PROBLEM TO WORK ON:
For the material below, return exactly the lines starting at the one holding "Submit (133, 2392)" and ending at the one holding "Press Releases (541, 2224)", counting both as part of the range.

AVAILABLE DATA:

☆ ☆ ☆

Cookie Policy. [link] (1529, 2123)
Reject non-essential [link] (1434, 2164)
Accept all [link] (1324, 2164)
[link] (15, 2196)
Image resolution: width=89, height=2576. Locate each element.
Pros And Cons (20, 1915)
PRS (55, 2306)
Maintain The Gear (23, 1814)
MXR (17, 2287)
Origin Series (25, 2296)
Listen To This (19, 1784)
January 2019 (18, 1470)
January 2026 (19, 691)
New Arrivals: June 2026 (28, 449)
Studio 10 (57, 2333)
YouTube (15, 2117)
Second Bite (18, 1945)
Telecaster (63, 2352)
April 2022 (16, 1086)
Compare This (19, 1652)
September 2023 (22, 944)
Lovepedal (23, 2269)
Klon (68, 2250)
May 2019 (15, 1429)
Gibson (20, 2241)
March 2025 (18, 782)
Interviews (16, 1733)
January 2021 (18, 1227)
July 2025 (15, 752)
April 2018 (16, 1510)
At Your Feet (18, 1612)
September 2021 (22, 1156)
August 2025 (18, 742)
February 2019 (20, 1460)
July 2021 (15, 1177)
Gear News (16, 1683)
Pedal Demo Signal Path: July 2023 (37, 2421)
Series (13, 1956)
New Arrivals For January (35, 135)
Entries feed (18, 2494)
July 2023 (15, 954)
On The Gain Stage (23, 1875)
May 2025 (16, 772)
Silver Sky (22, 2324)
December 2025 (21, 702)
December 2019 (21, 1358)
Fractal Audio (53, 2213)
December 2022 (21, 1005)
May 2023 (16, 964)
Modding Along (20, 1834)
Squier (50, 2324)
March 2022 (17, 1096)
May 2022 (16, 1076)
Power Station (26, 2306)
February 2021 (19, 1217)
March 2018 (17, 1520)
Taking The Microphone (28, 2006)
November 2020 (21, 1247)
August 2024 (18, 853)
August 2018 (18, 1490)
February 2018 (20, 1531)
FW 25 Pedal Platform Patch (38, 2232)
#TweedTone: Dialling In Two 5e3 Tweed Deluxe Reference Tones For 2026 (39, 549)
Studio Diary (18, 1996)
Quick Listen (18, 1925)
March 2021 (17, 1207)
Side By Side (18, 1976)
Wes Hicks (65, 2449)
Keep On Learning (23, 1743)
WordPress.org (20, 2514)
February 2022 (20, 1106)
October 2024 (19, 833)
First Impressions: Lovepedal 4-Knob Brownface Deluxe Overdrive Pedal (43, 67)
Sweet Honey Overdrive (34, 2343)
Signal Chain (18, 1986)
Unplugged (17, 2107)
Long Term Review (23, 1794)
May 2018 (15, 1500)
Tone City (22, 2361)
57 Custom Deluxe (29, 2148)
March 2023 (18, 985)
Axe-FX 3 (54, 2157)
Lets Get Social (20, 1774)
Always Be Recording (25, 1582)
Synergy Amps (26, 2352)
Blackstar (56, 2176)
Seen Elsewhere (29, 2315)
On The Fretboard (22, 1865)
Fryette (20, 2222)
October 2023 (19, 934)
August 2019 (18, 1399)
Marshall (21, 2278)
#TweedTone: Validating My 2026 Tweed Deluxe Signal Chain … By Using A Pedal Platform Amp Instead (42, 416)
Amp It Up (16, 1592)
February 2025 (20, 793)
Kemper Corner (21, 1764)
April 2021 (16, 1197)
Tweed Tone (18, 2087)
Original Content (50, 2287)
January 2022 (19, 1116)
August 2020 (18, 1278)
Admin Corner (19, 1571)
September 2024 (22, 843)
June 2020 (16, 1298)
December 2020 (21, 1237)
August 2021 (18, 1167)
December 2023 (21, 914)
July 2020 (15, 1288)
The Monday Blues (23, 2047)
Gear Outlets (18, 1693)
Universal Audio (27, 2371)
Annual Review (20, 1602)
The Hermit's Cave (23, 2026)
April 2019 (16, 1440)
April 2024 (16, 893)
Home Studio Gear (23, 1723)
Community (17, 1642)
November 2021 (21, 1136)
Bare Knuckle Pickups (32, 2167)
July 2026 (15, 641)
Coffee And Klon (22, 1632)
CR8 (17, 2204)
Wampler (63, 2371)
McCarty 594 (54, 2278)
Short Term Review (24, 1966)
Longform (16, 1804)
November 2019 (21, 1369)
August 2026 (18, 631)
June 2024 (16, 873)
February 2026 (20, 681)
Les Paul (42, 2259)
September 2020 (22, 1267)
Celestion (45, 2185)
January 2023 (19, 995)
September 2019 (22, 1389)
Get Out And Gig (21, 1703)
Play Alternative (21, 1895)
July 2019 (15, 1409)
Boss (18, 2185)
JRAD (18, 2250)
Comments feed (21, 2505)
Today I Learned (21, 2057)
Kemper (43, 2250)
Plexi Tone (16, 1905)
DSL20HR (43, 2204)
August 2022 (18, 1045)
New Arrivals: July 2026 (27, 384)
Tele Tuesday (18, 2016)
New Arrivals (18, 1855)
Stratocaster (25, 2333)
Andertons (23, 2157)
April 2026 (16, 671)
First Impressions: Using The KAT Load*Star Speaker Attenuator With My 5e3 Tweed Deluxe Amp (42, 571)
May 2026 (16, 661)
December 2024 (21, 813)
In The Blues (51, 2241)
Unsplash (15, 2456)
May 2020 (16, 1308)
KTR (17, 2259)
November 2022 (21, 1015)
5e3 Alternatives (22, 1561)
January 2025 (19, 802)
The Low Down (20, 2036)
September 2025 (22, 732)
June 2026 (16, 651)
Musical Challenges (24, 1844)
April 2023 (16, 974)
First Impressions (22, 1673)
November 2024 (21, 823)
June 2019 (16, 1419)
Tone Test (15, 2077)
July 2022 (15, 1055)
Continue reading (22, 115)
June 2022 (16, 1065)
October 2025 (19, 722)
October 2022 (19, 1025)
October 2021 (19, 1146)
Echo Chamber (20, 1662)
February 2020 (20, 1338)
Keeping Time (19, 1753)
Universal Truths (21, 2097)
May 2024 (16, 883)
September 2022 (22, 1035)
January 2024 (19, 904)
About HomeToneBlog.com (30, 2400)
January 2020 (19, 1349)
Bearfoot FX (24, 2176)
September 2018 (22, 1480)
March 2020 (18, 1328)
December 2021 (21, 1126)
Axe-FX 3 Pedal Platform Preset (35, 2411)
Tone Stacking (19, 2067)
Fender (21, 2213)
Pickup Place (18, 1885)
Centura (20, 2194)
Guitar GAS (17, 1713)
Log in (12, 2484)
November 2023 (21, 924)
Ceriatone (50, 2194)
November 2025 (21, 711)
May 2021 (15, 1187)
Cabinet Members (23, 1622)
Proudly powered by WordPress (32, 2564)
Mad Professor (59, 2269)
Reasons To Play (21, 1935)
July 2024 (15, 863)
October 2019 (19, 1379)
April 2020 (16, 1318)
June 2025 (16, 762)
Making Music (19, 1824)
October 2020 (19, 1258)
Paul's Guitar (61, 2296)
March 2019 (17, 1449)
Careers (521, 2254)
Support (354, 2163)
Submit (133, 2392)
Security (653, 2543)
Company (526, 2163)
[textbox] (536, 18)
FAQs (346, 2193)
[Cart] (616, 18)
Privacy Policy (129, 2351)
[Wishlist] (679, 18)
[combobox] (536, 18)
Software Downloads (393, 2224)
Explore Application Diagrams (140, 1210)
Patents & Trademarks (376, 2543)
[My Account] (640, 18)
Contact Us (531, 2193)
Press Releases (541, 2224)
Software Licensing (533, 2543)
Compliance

☆ ☆ ☆

WRITTEN ANSWER:
Submit (133, 2392)
Security (653, 2543)
Company (526, 2163)
[textbox] (536, 18)
FAQs (346, 2193)
[Cart] (616, 18)
Privacy Policy (129, 2351)
[Wishlist] (679, 18)
[combobox] (536, 18)
Software Downloads (393, 2224)
Explore Application Diagrams (140, 1210)
Patents & Trademarks (376, 2543)
[My Account] (640, 18)
Contact Us (531, 2193)
Press Releases (541, 2224)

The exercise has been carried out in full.